The evidence presented in the study indicates that the new method may restore electrical conduction in the heart and improve cardiac function. Implanting specialized cardiac Purkinje cells into diseased hearts, instead of cardiomyocytes, will enable curative repair and rhythmic heartbeats. The study advances the quest for an optimized cell therapy for heart regeneration and can facilitate the development of new drugs for heart disease.
If your heart fails, you might be administered ACE (angiotensin-converting enzyme) or PDE (phosphodiesterase) inhibitors, or beta-blockers, such as carvedilol or metoprolol. Unfortunately, most of these drugs have severe side effects and are only effective in some patients. More to the point, none of these drugs prevents the death of heart muscle cells and the formation of scar tissue in the heart, which cause most heart failures. In fact, the only curative option for end-stage heart failure is transplant, which is risky, expensive, and in most cases, unfeasible.
Regenerative medicine holds the promise of offering a cure for cardiovascular diseases (CVD). However, regenerating failing hearts by directly implanting cardiomyocytes is not the ideal solution.
“This is because, often the cardiac myocytes implanted cannot be electrically activated in synchrony by the recipient’s heart and will contract at a different pace from the rest of the heart, inducing arrhythmias,” said senior author of the study, Bradley McConnell, PhD, professor of pharmacology at the University of Houston.
Instead, implanting cells that can synchronously contract and relax with every heartbeat as it pulses from pacemaker tissues through the muscular walls of the heart (myocardium), would offer a better option. An example of such a cell would be cardiac Purkinje cells which are a building block of the cardiac conduction system (CCS).

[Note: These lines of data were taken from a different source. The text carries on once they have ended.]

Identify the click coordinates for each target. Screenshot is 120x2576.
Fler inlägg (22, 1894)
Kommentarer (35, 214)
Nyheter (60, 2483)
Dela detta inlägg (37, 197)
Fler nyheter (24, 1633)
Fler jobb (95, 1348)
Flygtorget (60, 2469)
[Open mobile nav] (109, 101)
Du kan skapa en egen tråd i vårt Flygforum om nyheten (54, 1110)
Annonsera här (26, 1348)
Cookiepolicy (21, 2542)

“We are the first to demonstrate the successful direct reprogramming of human cardiomyocyte cell lines (AC16-CMs and iPSC-CMs) into Purkinje-like cells using a unique cocktail of small molecules,” said McConnell and, Nicole Prodan, a PhD student in McConnel’s lab. “Direct reprogramming is a technique that produces an epigenetically unstable plastic state to facilitate the conversion of a fully differentiated and matured cell into a different new cell type.”

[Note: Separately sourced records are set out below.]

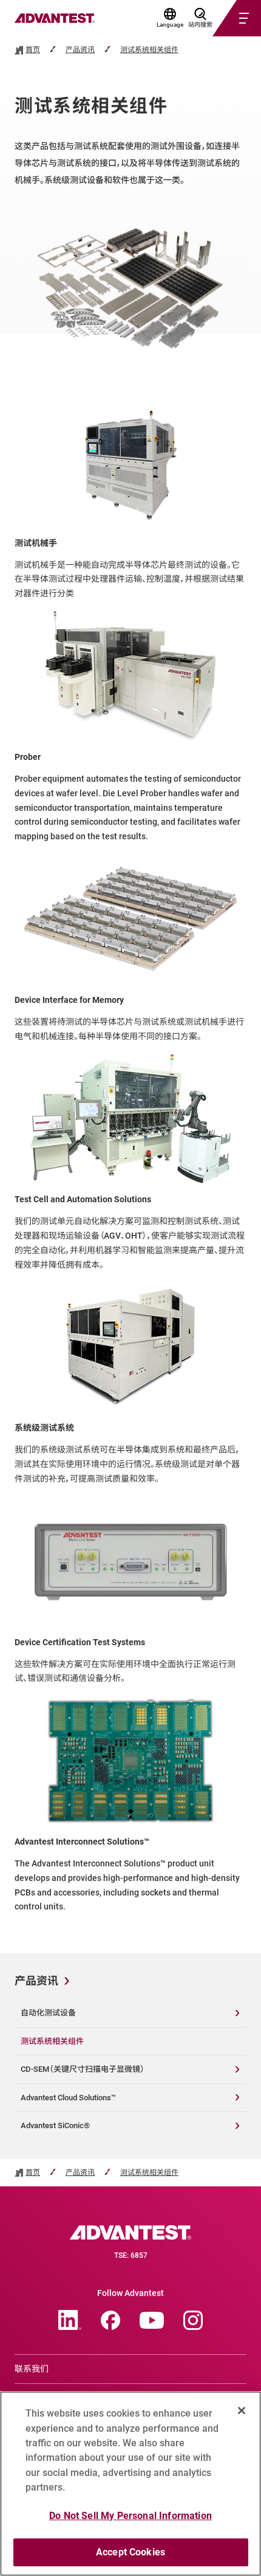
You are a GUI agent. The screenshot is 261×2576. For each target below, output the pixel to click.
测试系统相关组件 (149, 50)
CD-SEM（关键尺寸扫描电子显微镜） (82, 2069)
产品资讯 (80, 50)
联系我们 (32, 2369)
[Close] (241, 2410)
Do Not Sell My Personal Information (130, 2515)
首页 (32, 50)
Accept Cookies (130, 2552)
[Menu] (222, 18)
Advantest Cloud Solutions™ (68, 2097)
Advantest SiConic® (55, 2125)
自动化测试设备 (48, 2012)
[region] (130, 2483)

“Our small molecule treatment of human cardiomyocytes leads to Purkinje differentiation resulting in key Purkinje cell gene expression and conduction of fast electrical signals, comparable to native Purkinje cells,” said Prodan.
The investigators showed that the differentiation protocol generated Purkinje cells that were genetically and functionally similar to native cardiac Purkinje cells. The cultured cells expressed key cardiac Purkinje genes such as CNTN2, ETV1, PCP4, IRX3, SCN5a, and HCN2 and conducted electrical signals with increased velocity.
McConnell’s team collaborated with Robert Schwartz, PhD, and Preethi Gunaratne, PhD, professors of biology and biochemistry at the University of Houston, on this study.
Every 36 seconds a person dies due to cardiovascular disease in the United States. By 2035, CVD is expected to affect 130 million people. At present, there are no treatments that prevent the death of cardiac cells, the underlying basis of CVD.